In Eritrea, every able individual expresses citizenship as Eritrean through the new ritual of fulfilling national obligation of going to Sawa. Sawa has now become one of the most enthusiastically visited places by Eritrean young boys and girls. In Sawa the chains of history are connected, intergenerational solidarity enhanced, and the responsibility to uphold the cause of our martyrs renewed. As a free and confident country Eritrea is not just an area of land, of mountains, rivers, and sea, but it is a principle and going to Sawa is understood by the youth as a manifestation of loyalty to that principle.

For years our enemies, in collaboration with certain defeatist elements, targeting Sawa as their foremost propaganda item have labeled it as a military camp. But it is in fact, a school that provides mental and physical fitness to the Eritrean youth. Whoever denies this fact, as President Issaias Afewerki once said, has the right to say whatever he/she wants. But, for us, Sawa is the reincarnation and continuation of nation building.

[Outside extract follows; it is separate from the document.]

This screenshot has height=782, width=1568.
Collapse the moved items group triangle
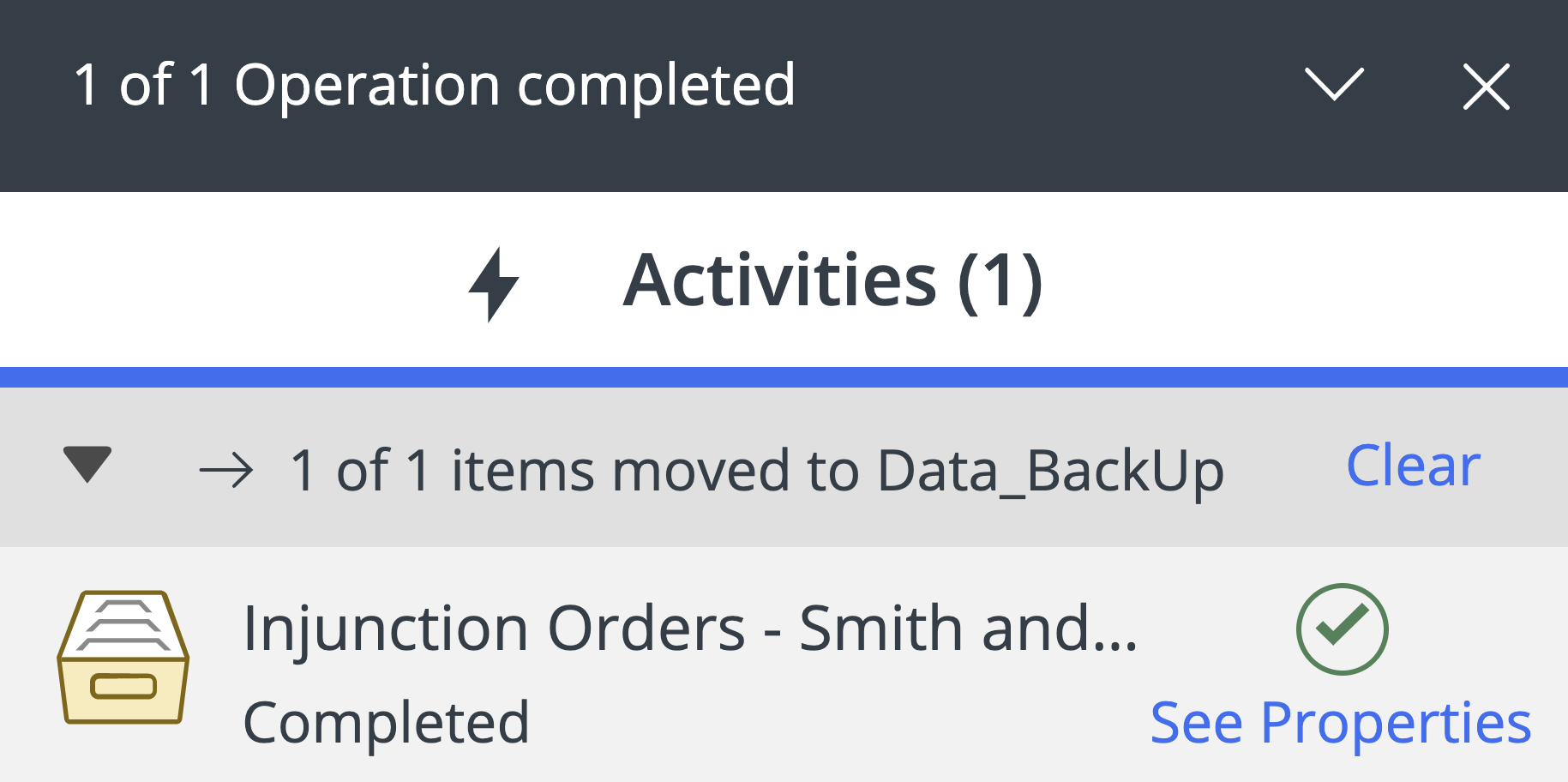point(87,464)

The choice of Sawa as a centre of Eritrean youth who have come together for academic, vocational, political and military training is historically appropriate. The first Eritrean martyr, Abdu Mohammed Faid fell and was buried in Sawa and his final resting place is near the school building 02. Abdu Mohammed Faid was one of the pioneers of the Eritrean revolution and a hero honoured and remembered. It isalso believedthat at different times, the ELF and EPLF have used Sawa as a safe training place. Thus, Sawa has sufficent story of the past and contribution of the present that makes it as important as Nakfa and other historical sites of Eritrea.

Sawa is the stronghold of Eritreans and a shelter when the blast of the terrible ones is stormed against us. The candidates of Sawa cover the land, sea and sky of Eritrea with their pinions and under their wings, Eritrea will continue to march forward safely. Their education, determination and patriotism will continue to become reliable shield and armour for ever. Sawa is a place of restoration of our old tradition and a place of education for the modernization of new Eritrea.